Y así nuevamente esa exhibición de convicción acabó trasladando la división hacia el PP, atizando con ayuda de la Fiscalía General del Estado un debate interno sobre la posición que debería adoptar el partido sobre la ilegalización de Bildu que apoya estudiar Ayuso. En uno de los informes externos que ha encargado Génova, puede leerse que «es difícil», entre otros motivos porque el Constitucional analizaría sus actividades y «el núcleo de su defensa» estaría, «gracias a Sánchez», en su condición de «elementos imprescindibles para la gobernabilidad» que han sacado adelante «grandes temas de carácter social».
Durante su monólogo del jueves en Onda Cero, Carlos Alsina rescató unas declaraciones de Sánchez en mayo de 2018, al día siguiente de que ETA anunciase su disolución. Gobernaba aún Mariano Rajoy. El hoy presidente situaba el mérito del final de la banda en «la unidad de todos los demócratas y de todos los partidos políticos» y añadía que «la tarea de los demócratas es no permitir que el movimiento social que creció a la sombra de ETA imponga su relato». Hay que tener cuajo. En aquel momento, la sensibilidad ciudadana estaba fuertemente influida por el consenso en la aplicación del artículo 155 en Cataluña y la política unitaria frente a los independentismos. Sólo cuatro semanas después, Sánchez lo hizo saltar por los aires en la moción de censura. El tránsito de cinco años entre los entrecomillados de este párrafo y los que pronunció esta semana en el Senado y en el Congreso es el resumen de una legislatura larga de polarización dedicada a reescribir el pasado para rehabilitar a sus socios de futuro ERC y Bildu.

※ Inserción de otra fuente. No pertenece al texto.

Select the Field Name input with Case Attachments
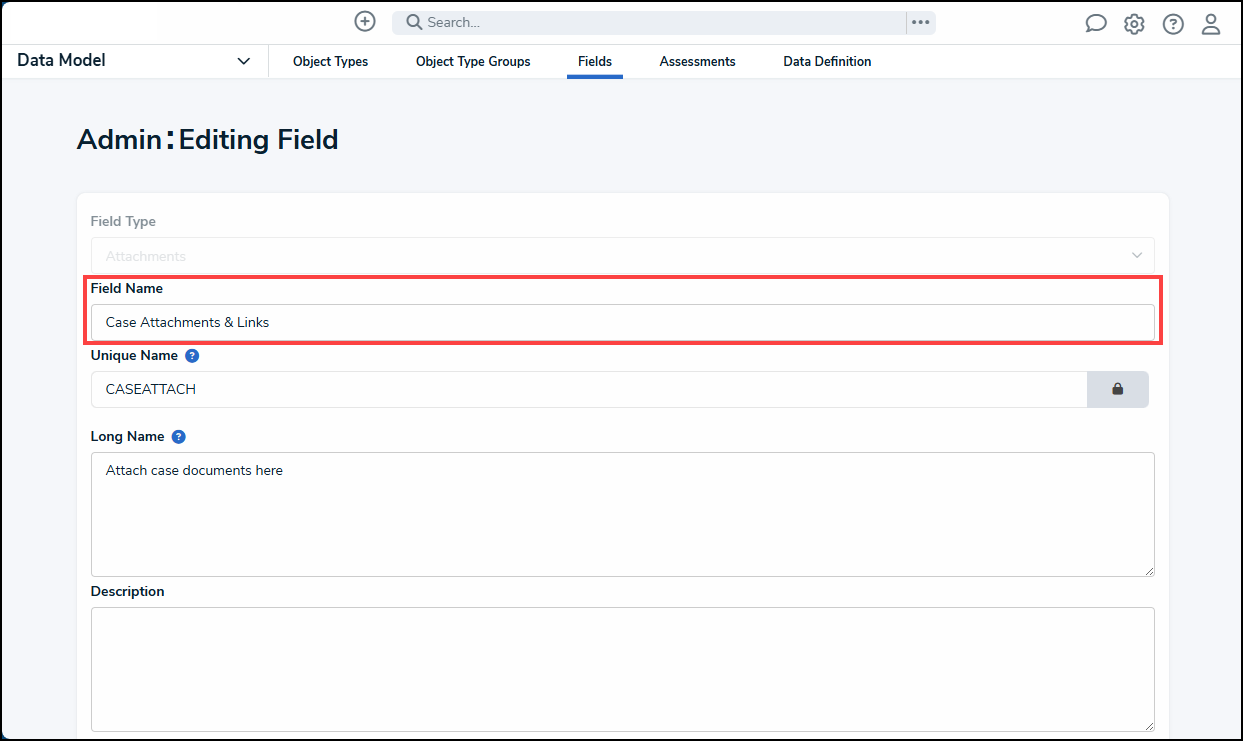Screen dimensions: 1243x741 tap(622, 322)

En El retorno de la derecha, Federico sitúa también uno de los problemas habituales y sucesivos de la derecha durante la democracia en «la coincidencia, o no, de liderazgo y de proyecto». Derogar el sanchismo es un buen eslogan que sintetiza el anhelo de desterrar el frentismo, las ortodoxias morales y el intervencionismo resentido. Pero un proyecto regenerador de modernidad liberal tiene que presentar también un combate intelectual que reivindique la tolerancia social y la pasión por la convivencia, la economía abierta y el liderazgo innovador de la sociedad civil, la educación orientada al valor añadido, la ambición ilusionante de país que haga frente a los marcos culturales de los nacionalismos centrifugadores. Feijóo cuenta con el modelo de Ayuso y el de Juanma Moreno. Queda una semana para saber si son muchos más.